Travis Williams

Personal information
- Born: May 27, 1969 (age 56) Columbia, South Carolina, U.S.
- Listed height: 6 ft 6 in (1.98 m)
- Listed weight: 215 lb (98 kg)

Career information
- High school: Richland Northeast (Columbia, South Carolina)
- College: South Carolina State (1988–1991)
- NBA draft: 1991: undrafted
- Playing career: 1991–2001
- Position: Small forward
- Number: 32

Career history
- 1991–1994: Fort Wayne Fury
- 1994–1995: Oklahoma City Cavalry
- 1995: Florida Sharks
- 1995–1996: Oklahoma City Cavalry
- 1996: Deportivo Roca
- 1996–1997: Rockford Lightning
- 1997: Florida Beach Dogs
- 1997: Tiburones de Aguadilla
- 1997–1998: Charlotte Hornets
- 1998–1999: Quad City Thunder
- 1999: Charlotte Hornets
- 1999: Maratonistas de Coamo
- 1999–2000: Kombassan Konya
- 2000–2001: Poliform Cantù
- Stats at NBA.com
- Stats at Basketball Reference

= Travis Williams (basketball player) =

American basketball player (born 1969)

Travis Williams (born May 27, 1969) is an American former professional basketball player.
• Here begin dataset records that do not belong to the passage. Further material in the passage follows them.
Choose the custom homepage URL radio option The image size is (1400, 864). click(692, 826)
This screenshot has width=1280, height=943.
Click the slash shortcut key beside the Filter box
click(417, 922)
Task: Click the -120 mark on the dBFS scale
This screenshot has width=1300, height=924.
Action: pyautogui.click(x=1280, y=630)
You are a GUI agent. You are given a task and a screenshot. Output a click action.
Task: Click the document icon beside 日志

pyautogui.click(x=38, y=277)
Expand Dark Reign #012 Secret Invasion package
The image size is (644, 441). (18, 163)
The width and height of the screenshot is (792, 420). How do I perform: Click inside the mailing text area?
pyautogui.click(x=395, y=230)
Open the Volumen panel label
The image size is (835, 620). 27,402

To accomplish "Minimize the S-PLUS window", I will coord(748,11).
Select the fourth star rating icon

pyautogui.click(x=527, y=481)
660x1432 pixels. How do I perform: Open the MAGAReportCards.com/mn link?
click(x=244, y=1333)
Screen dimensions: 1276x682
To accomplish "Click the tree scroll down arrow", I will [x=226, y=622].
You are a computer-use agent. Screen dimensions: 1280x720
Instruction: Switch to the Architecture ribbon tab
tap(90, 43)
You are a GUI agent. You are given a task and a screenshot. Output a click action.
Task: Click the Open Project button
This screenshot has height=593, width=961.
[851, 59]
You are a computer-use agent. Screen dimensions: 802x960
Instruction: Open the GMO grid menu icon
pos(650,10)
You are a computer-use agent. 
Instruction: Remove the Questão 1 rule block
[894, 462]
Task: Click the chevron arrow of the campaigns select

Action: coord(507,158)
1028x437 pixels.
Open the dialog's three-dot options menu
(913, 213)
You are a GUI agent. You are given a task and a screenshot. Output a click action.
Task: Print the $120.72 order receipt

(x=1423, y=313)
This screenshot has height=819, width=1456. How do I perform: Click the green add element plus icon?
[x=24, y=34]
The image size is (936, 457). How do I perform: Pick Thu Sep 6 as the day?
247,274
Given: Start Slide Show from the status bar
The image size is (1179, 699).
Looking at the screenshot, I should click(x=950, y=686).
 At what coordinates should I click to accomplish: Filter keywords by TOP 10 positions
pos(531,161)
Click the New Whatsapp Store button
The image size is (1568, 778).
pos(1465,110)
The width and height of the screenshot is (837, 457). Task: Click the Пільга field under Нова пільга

Born in Columbia, South Carolina, he attended South Carolina State University and signed with the Charlotte Hornets in 1997 where he played until 1999.

Williams played in the Continental Basketball Association (CBA) for the Fort Wayne Fury, Oklahoma City Cavalry, Florida Beachdogs and Rockford Lightning from 1991 to 1997. He was selected to the All-CBA First Team in 1997.

From 2000 to 2001, he played with Vertical Vision Cantu of the Italian league.